Substitute The Devil’s Advocate’s satanic legal scheming with unethical sports gambling practices and you’ve got Two for the Money, another entry in that Al Pacino subgenre—including The Recruit and Donnie Brasco—in which the hoo-ahing actor deviously mentors a superstar protégé. This time the suggestible stud in question is Matthew McConaughey, whose ripped abs and floppy locks largely overshadow his performance as Brandon Lang, a promising footballer driven by a career-ending injury to toil at 1-900 numbers handicapping gridiron games. Uncannily good at selecting winners, the Las Vegas-situated Brandon is seduced by industry bigwig Walter Abrams (Pacino) to move to New York to become his right-hand man, thus initiating a Faustian bargain wherein Brandon—rechristened John Anthony and given a slicked-back Pat Riley ’do by his point-picking sage—acquires, and then is corrupted by, fame, fortune, and excessive hype.
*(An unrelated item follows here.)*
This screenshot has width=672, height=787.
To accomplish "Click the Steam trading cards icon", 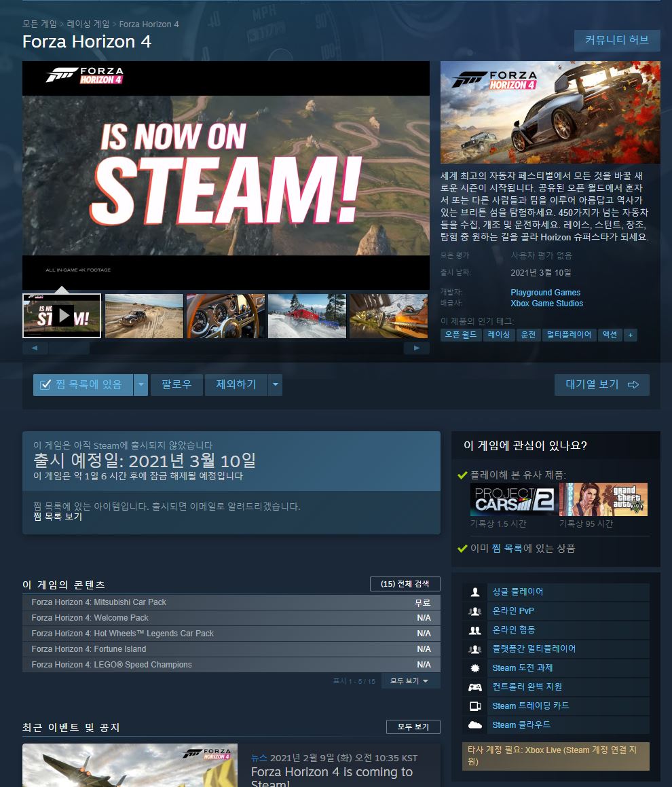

Prone to safe simple-mindedness at every turn, however, D.J. Caruso’s film operates less as a morality tale than as both an insider look at the billion-dollar world of sports wagering and a squishy tale of fathers and sons, with Brandon, having been deserted as a kid by his alcoholic father, discovering in Walter a surrogate daddy with similar addiction problems and an unhealthy desire to ride his new boy’s hot streak straight to the top. “Inspired by a true story,” this by-the-numbers premise turns out to be a decidedly low-stakes affair, its middling drama relegated to characters breathlessly watching phony football contests, prostitute-populated sex scenes filmed with all the panache of a late-night softcore writhe-a-thon, and a love triangle between Brandon, Walter, and Walter’s recovering junkie wife Toni (Rene Russo).
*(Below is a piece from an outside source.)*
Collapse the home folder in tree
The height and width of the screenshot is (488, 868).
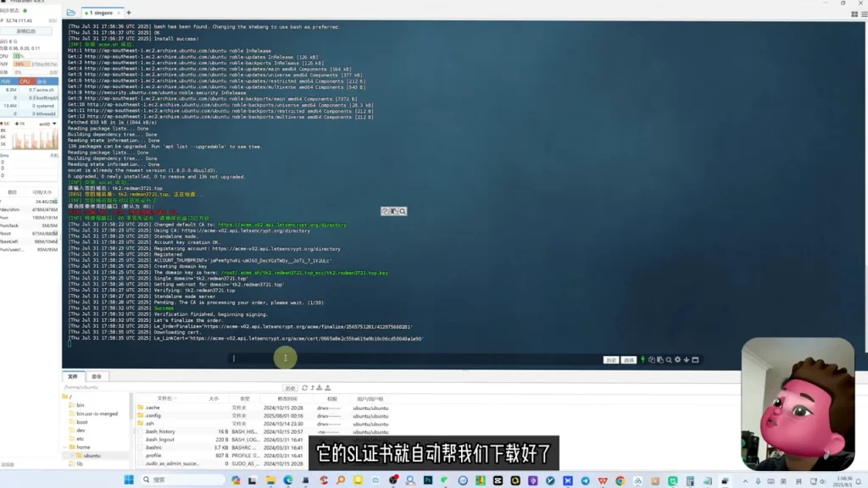65,447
But like Barry Sanders rushing for 200 yards in a losing effort, an overacting Pacino saves the sluggish film from being unwatchable, resorting to his blustery post-Scent of a Woman antics in which grandiosity trumps nuance. Admitting his deliberate failure to give Brandon messages from his no-good father, the dysfunctional Walter excitedly asks his pupil, “You need a new image of a man—how about me?,” a hilariously delivered sentiment all the more preposterous given the shady Walter’s lifelong job screwing suckers out of cash and his knowledge—articulated during the film’s most obvious, and yet funniest, scene at a gamblers’ anonymous meeting—that what chronic bettors thrive on isn’t the fleeting euphoria of winning but the miserable agony of losing. The mediocre Two for the Money, though, falls somewhere in between championship triumph and outright failure. As Brandon’s rival Jerry (Jeremy Piven) says, “I almost like it, but I don’t.”